I've been lurking on the list a bit but haven't found the time to post
on it.
> Perhaps we should do three tests for each ballot: one with all ballots of
> that type removed, another with the one percent replication added, and
> then the normal ballot set (which would be the same for all ballots, so it
> would only need to be done once).
>
> If the best result were the one without any copies of B, and the worst
> were the one with the most copies of B, then it would seem reasonable to
> remove all copies of B.
>
> Of course this doesn't guarantee a better result for the B voter, but it
> seems like it would be an improvement more often than not.

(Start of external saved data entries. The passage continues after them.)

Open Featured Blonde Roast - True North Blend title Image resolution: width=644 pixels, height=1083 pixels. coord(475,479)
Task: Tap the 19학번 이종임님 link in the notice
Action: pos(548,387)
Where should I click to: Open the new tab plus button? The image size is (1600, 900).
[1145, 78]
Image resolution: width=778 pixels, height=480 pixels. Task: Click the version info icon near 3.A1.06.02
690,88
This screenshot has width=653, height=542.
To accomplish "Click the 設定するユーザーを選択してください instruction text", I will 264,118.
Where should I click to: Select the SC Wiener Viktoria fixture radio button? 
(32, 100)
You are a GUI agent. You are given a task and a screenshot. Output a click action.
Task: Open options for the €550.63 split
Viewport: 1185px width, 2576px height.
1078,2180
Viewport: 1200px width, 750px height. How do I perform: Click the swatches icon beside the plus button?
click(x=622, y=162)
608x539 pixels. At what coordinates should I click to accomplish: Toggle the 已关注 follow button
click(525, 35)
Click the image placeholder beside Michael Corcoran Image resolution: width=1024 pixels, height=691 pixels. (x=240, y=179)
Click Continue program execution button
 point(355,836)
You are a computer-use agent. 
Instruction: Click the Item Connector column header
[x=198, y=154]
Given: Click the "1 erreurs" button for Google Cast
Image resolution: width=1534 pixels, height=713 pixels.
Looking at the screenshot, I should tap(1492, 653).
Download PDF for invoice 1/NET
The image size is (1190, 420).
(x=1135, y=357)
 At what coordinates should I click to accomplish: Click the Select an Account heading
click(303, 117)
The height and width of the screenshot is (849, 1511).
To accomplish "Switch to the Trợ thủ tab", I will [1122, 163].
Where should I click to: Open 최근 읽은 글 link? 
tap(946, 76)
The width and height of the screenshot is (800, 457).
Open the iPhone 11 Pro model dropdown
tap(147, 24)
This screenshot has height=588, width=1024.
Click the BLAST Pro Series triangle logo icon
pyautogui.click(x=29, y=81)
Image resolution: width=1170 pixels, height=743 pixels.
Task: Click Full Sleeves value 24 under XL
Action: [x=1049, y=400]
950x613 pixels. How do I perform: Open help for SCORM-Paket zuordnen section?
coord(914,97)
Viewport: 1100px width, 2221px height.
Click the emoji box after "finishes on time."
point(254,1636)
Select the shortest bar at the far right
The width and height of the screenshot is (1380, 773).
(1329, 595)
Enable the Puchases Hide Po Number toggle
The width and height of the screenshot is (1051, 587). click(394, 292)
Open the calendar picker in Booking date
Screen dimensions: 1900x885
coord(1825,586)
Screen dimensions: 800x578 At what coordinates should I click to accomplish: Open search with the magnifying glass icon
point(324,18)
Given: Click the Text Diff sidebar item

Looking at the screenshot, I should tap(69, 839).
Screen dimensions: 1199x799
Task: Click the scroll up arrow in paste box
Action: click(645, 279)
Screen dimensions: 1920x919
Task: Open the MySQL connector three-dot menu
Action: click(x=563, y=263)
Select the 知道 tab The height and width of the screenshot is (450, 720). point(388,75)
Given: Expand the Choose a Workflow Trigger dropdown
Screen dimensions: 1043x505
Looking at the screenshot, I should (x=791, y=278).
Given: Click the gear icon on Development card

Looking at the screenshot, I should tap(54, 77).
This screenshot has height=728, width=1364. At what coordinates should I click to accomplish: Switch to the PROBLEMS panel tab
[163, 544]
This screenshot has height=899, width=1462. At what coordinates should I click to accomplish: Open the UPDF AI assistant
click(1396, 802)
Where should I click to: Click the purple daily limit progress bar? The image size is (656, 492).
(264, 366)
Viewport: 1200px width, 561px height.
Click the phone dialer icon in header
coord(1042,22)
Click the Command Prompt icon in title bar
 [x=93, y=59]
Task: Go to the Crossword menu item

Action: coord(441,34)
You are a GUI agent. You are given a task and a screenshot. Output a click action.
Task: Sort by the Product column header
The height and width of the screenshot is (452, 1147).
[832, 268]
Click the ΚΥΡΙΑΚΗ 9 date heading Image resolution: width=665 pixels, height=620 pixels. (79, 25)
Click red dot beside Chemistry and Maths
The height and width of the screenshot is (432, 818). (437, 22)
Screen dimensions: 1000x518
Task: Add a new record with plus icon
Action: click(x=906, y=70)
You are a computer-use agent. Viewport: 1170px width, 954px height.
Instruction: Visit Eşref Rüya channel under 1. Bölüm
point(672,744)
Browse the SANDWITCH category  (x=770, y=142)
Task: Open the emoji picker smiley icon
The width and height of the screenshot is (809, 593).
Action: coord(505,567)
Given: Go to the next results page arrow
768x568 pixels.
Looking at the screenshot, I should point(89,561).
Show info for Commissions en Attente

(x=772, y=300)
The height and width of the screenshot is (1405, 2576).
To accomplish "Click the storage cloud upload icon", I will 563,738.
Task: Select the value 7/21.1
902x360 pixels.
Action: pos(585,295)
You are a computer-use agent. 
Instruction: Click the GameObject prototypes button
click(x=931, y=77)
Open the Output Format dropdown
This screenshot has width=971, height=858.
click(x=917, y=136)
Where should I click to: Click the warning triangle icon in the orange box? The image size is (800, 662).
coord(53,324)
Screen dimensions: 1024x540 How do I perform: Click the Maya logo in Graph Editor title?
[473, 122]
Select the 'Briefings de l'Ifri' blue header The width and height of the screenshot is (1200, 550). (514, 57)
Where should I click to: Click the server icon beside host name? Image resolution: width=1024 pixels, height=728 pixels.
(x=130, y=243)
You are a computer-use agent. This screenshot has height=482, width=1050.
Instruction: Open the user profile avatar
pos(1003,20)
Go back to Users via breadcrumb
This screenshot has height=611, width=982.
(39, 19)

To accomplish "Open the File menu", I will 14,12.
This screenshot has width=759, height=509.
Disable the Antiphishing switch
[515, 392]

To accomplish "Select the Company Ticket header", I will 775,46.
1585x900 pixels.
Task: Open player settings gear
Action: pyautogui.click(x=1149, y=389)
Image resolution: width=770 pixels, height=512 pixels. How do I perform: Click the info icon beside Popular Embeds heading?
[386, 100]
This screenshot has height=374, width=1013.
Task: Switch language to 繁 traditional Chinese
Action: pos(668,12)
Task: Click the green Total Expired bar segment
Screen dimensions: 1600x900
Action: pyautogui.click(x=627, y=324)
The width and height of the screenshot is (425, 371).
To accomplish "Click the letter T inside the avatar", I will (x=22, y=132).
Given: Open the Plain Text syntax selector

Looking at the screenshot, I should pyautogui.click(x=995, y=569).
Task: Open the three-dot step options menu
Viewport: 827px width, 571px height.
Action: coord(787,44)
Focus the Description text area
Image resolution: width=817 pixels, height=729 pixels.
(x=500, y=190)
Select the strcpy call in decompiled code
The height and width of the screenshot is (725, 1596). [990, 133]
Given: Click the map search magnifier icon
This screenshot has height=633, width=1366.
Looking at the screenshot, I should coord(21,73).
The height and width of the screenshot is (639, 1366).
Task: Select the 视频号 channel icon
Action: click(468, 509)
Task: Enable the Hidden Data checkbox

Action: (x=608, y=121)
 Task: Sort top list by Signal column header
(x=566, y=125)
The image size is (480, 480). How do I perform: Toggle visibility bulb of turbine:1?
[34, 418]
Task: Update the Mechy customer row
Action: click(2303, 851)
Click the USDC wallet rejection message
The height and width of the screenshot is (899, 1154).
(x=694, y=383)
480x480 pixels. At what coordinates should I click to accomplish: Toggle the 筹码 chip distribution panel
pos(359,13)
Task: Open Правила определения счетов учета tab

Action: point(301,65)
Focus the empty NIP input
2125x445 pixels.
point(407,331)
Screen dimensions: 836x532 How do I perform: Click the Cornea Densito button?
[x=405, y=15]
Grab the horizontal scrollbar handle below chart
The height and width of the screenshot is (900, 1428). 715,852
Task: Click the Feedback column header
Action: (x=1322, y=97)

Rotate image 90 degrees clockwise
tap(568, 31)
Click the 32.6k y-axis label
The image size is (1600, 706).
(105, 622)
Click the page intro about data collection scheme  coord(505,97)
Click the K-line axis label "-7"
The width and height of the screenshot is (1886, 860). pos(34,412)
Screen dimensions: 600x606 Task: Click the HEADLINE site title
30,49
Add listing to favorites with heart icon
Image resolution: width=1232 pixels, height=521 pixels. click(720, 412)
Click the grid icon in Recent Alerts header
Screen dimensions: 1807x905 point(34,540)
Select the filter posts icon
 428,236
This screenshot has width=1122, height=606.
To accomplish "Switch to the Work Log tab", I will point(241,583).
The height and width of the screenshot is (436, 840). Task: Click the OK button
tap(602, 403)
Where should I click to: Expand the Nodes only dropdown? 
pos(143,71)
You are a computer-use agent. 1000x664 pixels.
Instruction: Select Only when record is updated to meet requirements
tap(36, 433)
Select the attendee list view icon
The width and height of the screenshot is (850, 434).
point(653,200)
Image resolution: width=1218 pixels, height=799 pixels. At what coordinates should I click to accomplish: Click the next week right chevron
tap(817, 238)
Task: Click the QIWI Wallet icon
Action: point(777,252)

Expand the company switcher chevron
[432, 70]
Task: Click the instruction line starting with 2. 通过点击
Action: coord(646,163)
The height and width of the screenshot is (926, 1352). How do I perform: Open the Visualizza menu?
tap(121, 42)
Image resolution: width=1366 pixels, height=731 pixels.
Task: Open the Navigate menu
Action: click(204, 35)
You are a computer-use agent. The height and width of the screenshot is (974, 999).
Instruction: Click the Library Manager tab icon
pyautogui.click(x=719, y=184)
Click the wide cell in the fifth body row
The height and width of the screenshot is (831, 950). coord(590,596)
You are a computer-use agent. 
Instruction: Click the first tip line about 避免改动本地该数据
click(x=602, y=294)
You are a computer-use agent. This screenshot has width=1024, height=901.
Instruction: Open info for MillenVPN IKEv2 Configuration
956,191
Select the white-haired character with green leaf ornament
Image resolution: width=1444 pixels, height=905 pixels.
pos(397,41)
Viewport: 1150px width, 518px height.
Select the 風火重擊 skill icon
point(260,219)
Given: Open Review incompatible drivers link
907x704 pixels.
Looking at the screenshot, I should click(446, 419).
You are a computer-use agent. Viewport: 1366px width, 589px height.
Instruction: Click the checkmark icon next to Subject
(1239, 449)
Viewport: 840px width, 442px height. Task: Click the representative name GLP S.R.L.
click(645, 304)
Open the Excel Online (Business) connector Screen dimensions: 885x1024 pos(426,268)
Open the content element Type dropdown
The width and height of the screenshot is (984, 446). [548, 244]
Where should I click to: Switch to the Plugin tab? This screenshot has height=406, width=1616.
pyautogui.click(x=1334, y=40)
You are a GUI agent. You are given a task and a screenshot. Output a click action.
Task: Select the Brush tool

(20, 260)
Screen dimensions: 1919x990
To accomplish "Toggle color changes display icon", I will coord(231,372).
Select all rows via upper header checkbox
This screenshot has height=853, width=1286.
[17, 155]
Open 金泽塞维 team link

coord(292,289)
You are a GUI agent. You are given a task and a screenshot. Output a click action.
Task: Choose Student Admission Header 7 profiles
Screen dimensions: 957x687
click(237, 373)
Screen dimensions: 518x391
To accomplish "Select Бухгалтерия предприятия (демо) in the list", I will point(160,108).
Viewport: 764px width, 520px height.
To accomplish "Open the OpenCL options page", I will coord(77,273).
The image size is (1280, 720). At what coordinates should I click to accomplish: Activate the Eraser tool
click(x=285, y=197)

I suppose that if a participation violation has already occurred,
adding 1% probably will not necessarily trigger another one, so the
benefit will be lost. I would expect that as ballots of type B are
increased from 0% on up there might be multiple trigger points. Some
of these will cause the B faction to get hurt, and others will benefit
the B faction. When the B faction gets to 100% (or exceeds 50%, if the
method complies to the first-place majority criterion) that faction
has won, so the last trigger point is a positive one. I don't expect
the trigger points to be grouped closely together as a rule.
So a better test would be to see if a small negative delta (of the
magnitude of your 1% or sqrt(N)) makes matters better for the B
voters. If so, make that negative adjustment.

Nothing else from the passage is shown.